Sale lievemente il prezzo di grano e delle altre materie prime agricole a seguito dello stop alle esportazioni dal Mar Nero imposto dalla Russia.
La scorsa settimana il prezzo del frumento sui mercati internazionali ha segnato rialzi in media del 5,7%.
A segnare i maggiori incrementi le materie prime agricole provenienti dal mercato russo ucraino; mais, olio e semi di soia e riso che registrano aumenti superiori all’1%.
Naturalmente con la prosecuzione delle ostilità sul campo di battaglia, anche la guerra commerciale non poteva che inasprirsi. I risvolti e le ricadute del conflitto si scontano così sulle risorse primarie come le materie prime agricole. Il ricatto sul grano può essere più pericoloso di quello sul gas? Per il momento non sembra così.
Nessuno si sorprende che le navi che attraversano il Mar Nero, possano subire danni considerando il notevole traffico e le ostilità estese ormai a ogni campo della vita delle due nazioni in guerra. Ogni rappresaglia sembra lecita per evitare un attacco diretto di tipo bellico portato avanti con tutto l’arsenale disponibile.
Se il flusso che passa per il Bosforo dovesse interrompersi, si potrebbe immediatamente aprire uno scenario di crisi alimentare; assorbire il fabbisogno alimentare di grano non è così semplice. Le fonti di approvvigionamento sono molto più diffuse ma tutto ciò può incidere sui prezzi e ancora una volta sulla capacità del comparto alimentare di mantenersi profittevole.
Già a giugno i coltivatori di riso erano scesi in piazza in alcune città italiane come Milano per protestare contro le importazioni a basso costo provenienti dall’Asia. Gli agricoltori, provenienti da tutta la Lombardia hanno messo in luce il pericolo corso dalla filiera italiana del riso.
Già allora dall’inizio della crisi commerciale con la Russia risultava chiusa una azienda di riso su 5. Nelle piazze di città, dalla Lombardia al Veneto, dal Piemonte all’Emilia fino in Sardegna è stato messo in luce il rischio di estinzione di una coltivazione “importante per la salute, il territorio e l’occupazione”.

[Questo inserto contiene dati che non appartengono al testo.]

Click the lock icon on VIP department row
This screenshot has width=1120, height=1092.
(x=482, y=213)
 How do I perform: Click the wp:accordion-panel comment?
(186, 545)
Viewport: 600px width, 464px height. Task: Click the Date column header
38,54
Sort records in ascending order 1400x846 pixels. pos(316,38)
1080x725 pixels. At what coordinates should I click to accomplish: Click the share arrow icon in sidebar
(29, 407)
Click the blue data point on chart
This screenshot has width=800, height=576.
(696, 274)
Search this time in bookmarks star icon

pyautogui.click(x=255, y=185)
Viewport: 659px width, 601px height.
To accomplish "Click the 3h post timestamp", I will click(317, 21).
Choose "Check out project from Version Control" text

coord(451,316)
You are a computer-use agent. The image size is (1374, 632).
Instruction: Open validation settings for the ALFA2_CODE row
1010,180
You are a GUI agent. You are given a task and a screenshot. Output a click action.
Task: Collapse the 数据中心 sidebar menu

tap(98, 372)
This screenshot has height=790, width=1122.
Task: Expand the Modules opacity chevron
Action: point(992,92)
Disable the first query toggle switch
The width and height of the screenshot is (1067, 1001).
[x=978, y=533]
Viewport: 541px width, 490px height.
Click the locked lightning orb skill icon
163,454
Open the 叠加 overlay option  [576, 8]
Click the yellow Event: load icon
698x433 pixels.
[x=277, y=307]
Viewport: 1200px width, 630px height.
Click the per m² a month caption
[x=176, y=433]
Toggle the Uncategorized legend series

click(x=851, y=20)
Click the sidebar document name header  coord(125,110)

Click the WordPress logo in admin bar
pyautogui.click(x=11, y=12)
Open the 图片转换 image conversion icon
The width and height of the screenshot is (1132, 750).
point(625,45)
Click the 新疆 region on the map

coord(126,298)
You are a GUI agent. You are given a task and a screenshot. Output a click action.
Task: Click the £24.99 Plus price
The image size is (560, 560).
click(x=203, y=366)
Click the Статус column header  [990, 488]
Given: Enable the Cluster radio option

L’Italia, tuttavia, non è in pericolo dal punto di vista degli approvvigionamenti. Il nostro paese rimane il primo produttore europeo di riso per una coltivazione che si estende su 216 mila ettari. Insomma, le conseguenze sulle nostre tasche possono essere evitate sostenendo la produzione nazionale e incentivando il recupero delle attività abbandonate.